### EXERCISE REQUIREMENTS
An exact copy of all the data below is needed.

### RECORDS SUPPLIED

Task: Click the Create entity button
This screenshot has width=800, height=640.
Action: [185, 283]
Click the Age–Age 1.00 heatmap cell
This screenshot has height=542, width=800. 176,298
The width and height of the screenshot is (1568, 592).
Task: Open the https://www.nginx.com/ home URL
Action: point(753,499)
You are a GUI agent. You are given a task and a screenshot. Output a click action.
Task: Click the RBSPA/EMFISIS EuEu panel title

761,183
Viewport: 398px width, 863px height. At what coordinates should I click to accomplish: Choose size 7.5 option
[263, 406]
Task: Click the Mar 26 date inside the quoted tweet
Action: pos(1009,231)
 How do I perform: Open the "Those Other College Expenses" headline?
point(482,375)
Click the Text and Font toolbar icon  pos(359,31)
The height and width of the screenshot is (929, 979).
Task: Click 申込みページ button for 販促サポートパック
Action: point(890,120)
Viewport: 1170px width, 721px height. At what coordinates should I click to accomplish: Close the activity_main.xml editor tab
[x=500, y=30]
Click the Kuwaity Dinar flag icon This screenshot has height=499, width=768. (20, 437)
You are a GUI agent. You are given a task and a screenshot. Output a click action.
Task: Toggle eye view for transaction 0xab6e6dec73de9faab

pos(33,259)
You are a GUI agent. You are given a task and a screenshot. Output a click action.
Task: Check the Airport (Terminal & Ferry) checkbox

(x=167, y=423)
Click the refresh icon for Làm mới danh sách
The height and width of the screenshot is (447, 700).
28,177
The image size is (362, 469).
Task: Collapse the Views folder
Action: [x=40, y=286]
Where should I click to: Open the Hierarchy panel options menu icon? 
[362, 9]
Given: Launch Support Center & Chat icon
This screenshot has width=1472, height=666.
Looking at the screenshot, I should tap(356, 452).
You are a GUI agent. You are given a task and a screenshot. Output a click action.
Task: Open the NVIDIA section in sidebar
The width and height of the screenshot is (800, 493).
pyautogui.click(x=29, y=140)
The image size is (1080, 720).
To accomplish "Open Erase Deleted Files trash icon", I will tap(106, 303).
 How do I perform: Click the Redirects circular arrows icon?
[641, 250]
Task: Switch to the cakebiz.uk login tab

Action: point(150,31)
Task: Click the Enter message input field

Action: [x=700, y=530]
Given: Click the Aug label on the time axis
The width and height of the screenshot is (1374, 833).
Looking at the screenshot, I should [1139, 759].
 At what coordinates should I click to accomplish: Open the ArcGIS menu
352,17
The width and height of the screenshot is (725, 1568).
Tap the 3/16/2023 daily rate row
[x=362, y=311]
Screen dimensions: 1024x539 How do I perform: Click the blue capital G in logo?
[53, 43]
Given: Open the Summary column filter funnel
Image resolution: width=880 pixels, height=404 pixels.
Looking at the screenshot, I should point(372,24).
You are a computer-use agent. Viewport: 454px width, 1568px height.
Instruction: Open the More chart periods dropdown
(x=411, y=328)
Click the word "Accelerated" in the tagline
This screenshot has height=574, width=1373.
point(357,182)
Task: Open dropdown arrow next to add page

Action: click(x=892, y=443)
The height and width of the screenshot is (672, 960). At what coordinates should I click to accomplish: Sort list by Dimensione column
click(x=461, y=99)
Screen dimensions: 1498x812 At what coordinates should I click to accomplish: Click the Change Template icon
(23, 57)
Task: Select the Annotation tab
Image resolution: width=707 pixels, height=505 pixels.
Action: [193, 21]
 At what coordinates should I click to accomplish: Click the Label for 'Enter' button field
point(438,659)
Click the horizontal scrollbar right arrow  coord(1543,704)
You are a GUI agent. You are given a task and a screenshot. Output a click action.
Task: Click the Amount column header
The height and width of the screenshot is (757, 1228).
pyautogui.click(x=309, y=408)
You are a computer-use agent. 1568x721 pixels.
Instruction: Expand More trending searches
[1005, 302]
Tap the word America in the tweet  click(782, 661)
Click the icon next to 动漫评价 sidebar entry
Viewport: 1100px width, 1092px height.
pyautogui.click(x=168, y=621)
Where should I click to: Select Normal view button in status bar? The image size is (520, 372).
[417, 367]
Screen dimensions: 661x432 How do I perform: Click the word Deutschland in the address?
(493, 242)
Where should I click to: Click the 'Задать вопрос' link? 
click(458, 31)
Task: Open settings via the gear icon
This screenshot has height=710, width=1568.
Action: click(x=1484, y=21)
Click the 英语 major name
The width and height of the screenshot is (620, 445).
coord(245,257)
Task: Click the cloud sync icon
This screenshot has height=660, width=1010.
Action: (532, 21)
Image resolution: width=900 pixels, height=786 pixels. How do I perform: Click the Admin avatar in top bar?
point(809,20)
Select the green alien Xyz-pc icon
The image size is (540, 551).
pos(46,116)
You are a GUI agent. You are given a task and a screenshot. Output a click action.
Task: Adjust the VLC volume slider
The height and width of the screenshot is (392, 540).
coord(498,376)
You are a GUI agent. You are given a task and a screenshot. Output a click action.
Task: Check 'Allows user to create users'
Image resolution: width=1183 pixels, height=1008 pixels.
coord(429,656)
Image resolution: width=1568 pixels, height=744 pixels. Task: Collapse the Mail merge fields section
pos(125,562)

### RESULT OF THE TASK
Task: Click the Create entity button
This screenshot has width=800, height=640.
Action: [185, 283]
Click the Age–Age 1.00 heatmap cell
This screenshot has height=542, width=800. 176,298
The width and height of the screenshot is (1568, 592).
Task: Open the https://www.nginx.com/ home URL
Action: point(753,499)
You are a GUI agent. You are given a task and a screenshot. Output a click action.
Task: Click the RBSPA/EMFISIS EuEu panel title

761,183
Viewport: 398px width, 863px height. At what coordinates should I click to accomplish: Choose size 7.5 option
[263, 406]
Task: Click the Mar 26 date inside the quoted tweet
Action: pos(1009,231)
 How do I perform: Open the "Those Other College Expenses" headline?
point(482,375)
Click the Text and Font toolbar icon  pos(359,31)
The height and width of the screenshot is (929, 979).
Task: Click 申込みページ button for 販促サポートパック
Action: point(890,120)
Viewport: 1170px width, 721px height. At what coordinates should I click to accomplish: Close the activity_main.xml editor tab
[x=500, y=30]
Click the Kuwaity Dinar flag icon This screenshot has height=499, width=768. (20, 437)
You are a GUI agent. You are given a task and a screenshot. Output a click action.
Task: Toggle eye view for transaction 0xab6e6dec73de9faab

pos(33,259)
You are a GUI agent. You are given a task and a screenshot. Output a click action.
Task: Check the Airport (Terminal & Ferry) checkbox

(x=167, y=423)
Click the refresh icon for Làm mới danh sách
The height and width of the screenshot is (447, 700).
28,177
The image size is (362, 469).
Task: Collapse the Views folder
Action: [x=40, y=286]
Where should I click to: Open the Hierarchy panel options menu icon? 
[362, 9]
Given: Launch Support Center & Chat icon
This screenshot has width=1472, height=666.
Looking at the screenshot, I should tap(356, 452).
You are a GUI agent. You are given a task and a screenshot. Output a click action.
Task: Open the NVIDIA section in sidebar
The width and height of the screenshot is (800, 493).
pyautogui.click(x=29, y=140)
The image size is (1080, 720).
To accomplish "Open Erase Deleted Files trash icon", I will tap(106, 303).
 How do I perform: Click the Redirects circular arrows icon?
[641, 250]
Task: Switch to the cakebiz.uk login tab

Action: point(150,31)
Task: Click the Enter message input field

Action: [x=700, y=530]
Given: Click the Aug label on the time axis
The width and height of the screenshot is (1374, 833).
Looking at the screenshot, I should [1139, 759].
 At what coordinates should I click to accomplish: Open the ArcGIS menu
352,17
The width and height of the screenshot is (725, 1568).
Tap the 3/16/2023 daily rate row
[x=362, y=311]
Screen dimensions: 1024x539 How do I perform: Click the blue capital G in logo?
[53, 43]
Given: Open the Summary column filter funnel
Image resolution: width=880 pixels, height=404 pixels.
Looking at the screenshot, I should point(372,24).
You are a computer-use agent. Viewport: 454px width, 1568px height.
Instruction: Open the More chart periods dropdown
(x=411, y=328)
Click the word "Accelerated" in the tagline
This screenshot has height=574, width=1373.
point(357,182)
Task: Open dropdown arrow next to add page

Action: click(x=892, y=443)
The height and width of the screenshot is (672, 960). At what coordinates should I click to accomplish: Sort list by Dimensione column
click(x=461, y=99)
Screen dimensions: 1498x812 At what coordinates should I click to accomplish: Click the Change Template icon
(23, 57)
Task: Select the Annotation tab
Image resolution: width=707 pixels, height=505 pixels.
Action: [193, 21]
 At what coordinates should I click to accomplish: Click the Label for 'Enter' button field
point(438,659)
Click the horizontal scrollbar right arrow  coord(1543,704)
You are a GUI agent. You are given a task and a screenshot. Output a click action.
Task: Click the Amount column header
The height and width of the screenshot is (757, 1228).
pyautogui.click(x=309, y=408)
You are a computer-use agent. 1568x721 pixels.
Instruction: Expand More trending searches
[1005, 302]
Tap the word America in the tweet  click(782, 661)
Click the icon next to 动漫评价 sidebar entry
Viewport: 1100px width, 1092px height.
pyautogui.click(x=168, y=621)
Where should I click to: Select Normal view button in status bar? The image size is (520, 372).
[417, 367]
Screen dimensions: 661x432 How do I perform: Click the word Deutschland in the address?
(493, 242)
Where should I click to: Click the 'Задать вопрос' link? 
click(458, 31)
Task: Open settings via the gear icon
This screenshot has height=710, width=1568.
Action: click(x=1484, y=21)
Click the 英语 major name
The width and height of the screenshot is (620, 445).
coord(245,257)
Task: Click the cloud sync icon
This screenshot has height=660, width=1010.
Action: (532, 21)
Image resolution: width=900 pixels, height=786 pixels. How do I perform: Click the Admin avatar in top bar?
point(809,20)
Select the green alien Xyz-pc icon
The image size is (540, 551).
pos(46,116)
You are a GUI agent. You are given a task and a screenshot. Output a click action.
Task: Adjust the VLC volume slider
The height and width of the screenshot is (392, 540).
coord(498,376)
You are a GUI agent. You are given a task and a screenshot. Output a click action.
Task: Check 'Allows user to create users'
Image resolution: width=1183 pixels, height=1008 pixels.
coord(429,656)
Image resolution: width=1568 pixels, height=744 pixels. Task: Collapse the Mail merge fields section
pos(125,562)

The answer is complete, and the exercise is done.